Wcześniej amerykański sekretarz stanu pojechał na plac Niepodległości w Kijowie i porozmawiał z przebywającymi tam demonstrantami, a także przywódcami Kościołów: prawosławnego i greckokatolickiego. Złożył też kwiaty i zapalił znicze.

Ukraińscy wojskowi: Putin kłamie, że nie posłał żołnierzy na Krym [relacja] >>>

W środę z kolei na Krym przyjeżdża misja obserwacyjna Organizacji Bezpieczeństwa i Współpracy w Europie (OBWE) zaproszona przez rząd w Kijowie. Ze wstępnych planów wynika, że misja ma potrwać tydzień, jednak nie jest wykluczone jej przedłużenie.  - Ludzie mają nadzieję, że świat dowie się, co dokładnie dzieje się na Krymie. Liczą też na unormowanie sytuacji - mówi Piotr Pogorzelski.

Przedstawiciel USA przy OBWE Daniel Baer poinformował, że 15 państw członkowskich, w tym Stany Zjednoczone, postanowiło zgłosić obserwatorów do tej misji. Obserwatorzy mają być nieuzbrojeni, a celem ich misji będzie monitorowanie aktywności militarnej Rosji.
Sekretarz Rady Bezpieczeństwa Narodowego i Obrony Ukrainy Andrij Parubij informował wcześniej, że misja OBWE pojedzie na Krym w celu monitorowania tam sytuacji. Dodał, że na Krymie sytuacja w sferze bezpieczeństwa jest "skomplikowana, ale stabilna".

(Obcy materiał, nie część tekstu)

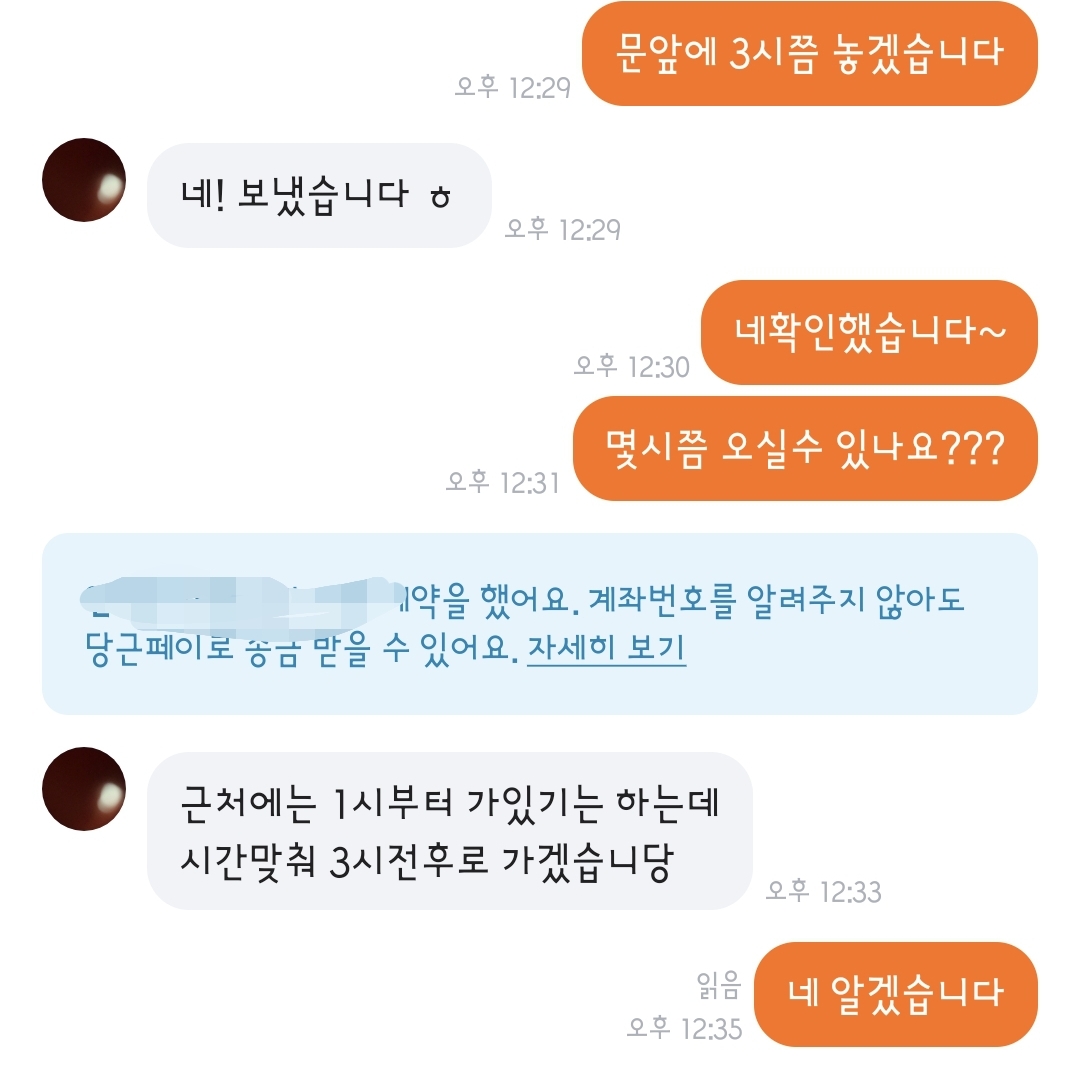Click the blue 당근페이 notice banner
The width and height of the screenshot is (1080, 1068).
point(540,624)
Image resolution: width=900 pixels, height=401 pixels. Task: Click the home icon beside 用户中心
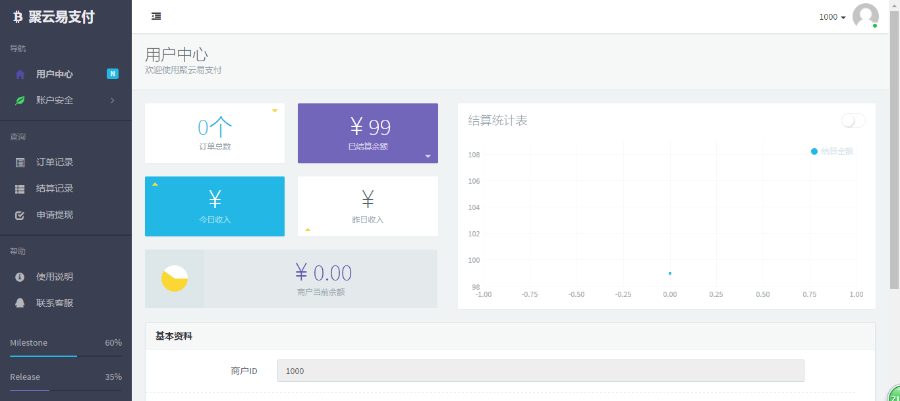(20, 75)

Protesty na Ukrainie: serwis specjalny >>>

Ostatnie wydarzenie doprowadziły do pogorszenia i tak niełatwej sytuacji gospodarczej Ukrainy. Piotr Pogorzelski relacjonuje, że Ukraina potrzebuje ok. 15 mld dolarów. Zachód zadeklarował wsparcie. Od Amerykanów Ukraińcy jednak nie dostaną gotówki. Pomoc Stanów Zjednoczonych to gwarancje kredytowe, które umożliwią rządowi w Kijowie zaciągnięcie pożyczek w bankach komercyjnych na sumę 1 miliarda dolarów.

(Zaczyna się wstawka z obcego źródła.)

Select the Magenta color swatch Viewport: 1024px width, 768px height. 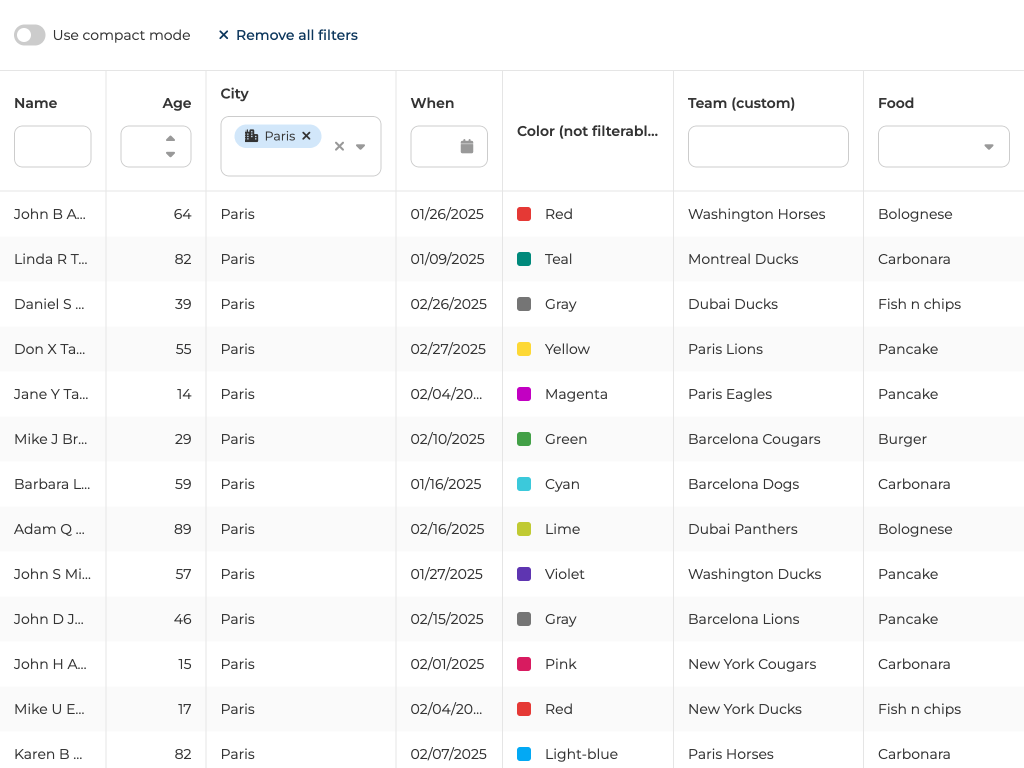pyautogui.click(x=524, y=394)
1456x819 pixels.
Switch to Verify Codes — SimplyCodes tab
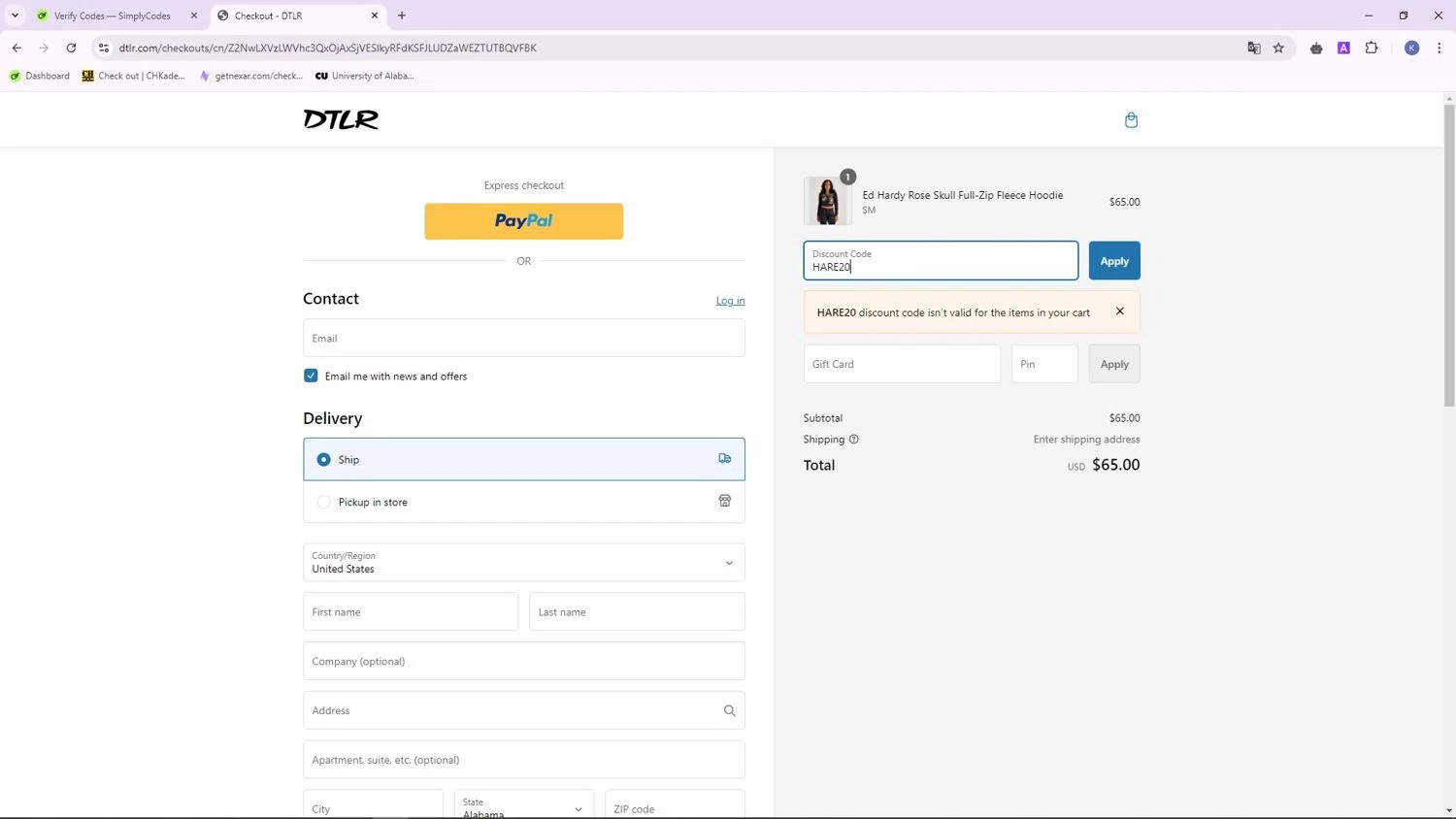coord(116,16)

Osobny pakiet pomocowy dla Ukrainy przygotowuje Międzynarodowy Fundusz Walutowy. Sekretarz skarbu USA Jack Lew poinformował, że pieniądze uzyskane dzięki amerykańskim gwarancjom mają być wykorzystane na przeprowadzenie wyborów, walkę z korupcją oraz złagodzenie skutków retorsji Rosji pod adresem Ukrainy.
Część pakietu zostanie przeznaczona na ochronę najbiedniejszych Ukraińców przed skutkami trudnych reform gospodarczych, jakich będzie wymagać Międzynarodowy Fundusz Walutowy. Sekretarz Lew dodał, że Stany Zjednoczone będą gotowe udzielić Ukrainie dalszej pomocy, jeśli będą wprowadzać niezbędne reformy.